La forêt miroir

Aujourd’hui, nous avons loué un kayac pour explorer la rivière Gabriel. Direction Roura puis une piste ocre où la voiture se cherche un passage à vingt kilomètres heure entre deux trous.

Nous avons endossé notre tenue de métropolitains fraichement arrivés. Casquette, T-shirt vert, short beige, chaussettes de rando et pataugas marrons. Engoncés dans nos gilets de sauvetage rouge, Oscar entre nous deux, nous avions plus l’air de touristes en goguette que d’aventuriers ! La première pluie et la remontée à contre-courant de la crique nous ont rapidement trempés. La prochaine fois, on mettra une tenue moins ridicule et plus adaptée.

Rapidement, le courant s’apaise et la crique se rétrécit. A droite, une haie d’arbres les pieds dans la rivière.

A gauche, une vaste étendue d’herbes hautes  dissimule des eaux marécageuses.

Au loin, des collines envahies par la forêt tropicale dans une légère brume. La végétation s’étend à l’infini. Des oiseaux s’envolent à notre passage. Des papillons morpho bleus nous accompagnent. Imaginez-vous pagayer dans une prairie verdoyante à la façon d’un film d’animation d’ Hayao Miyazaki ! La rivière s’est diluée dans le vert. On la retrouve parfois après avoir erré dans l’enchevêtrement des branches et des plantes aquatiques.

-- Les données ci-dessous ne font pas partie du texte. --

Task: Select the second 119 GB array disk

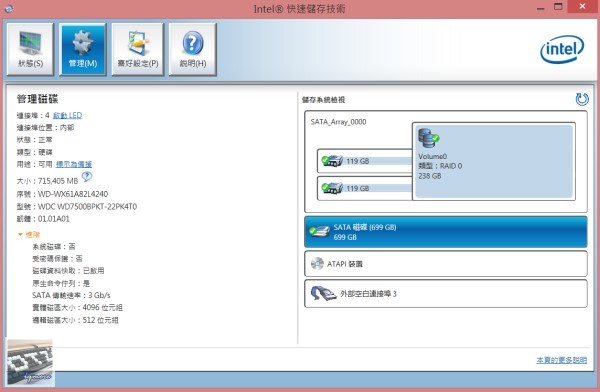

On se perd un peu. On tombe sur un bout de terre ferme et un carbet en ruine abandonné dans la forêt. Il y a quelque chose d’étrange et d’un peu inquiétant dans ce lieu. Je ne suis pas sûr de vouloir y accrocher mon hamac pour la nuit !  

On retrouve la bonne route pour gagner une étendue d’eau d’où émergent des arbres.

Leur reflet donne l’impression d’une forêt à l’envers, à tel point qu’on ne sait plus où est l’eau et qu’il devient très difficile de trouver son chemin.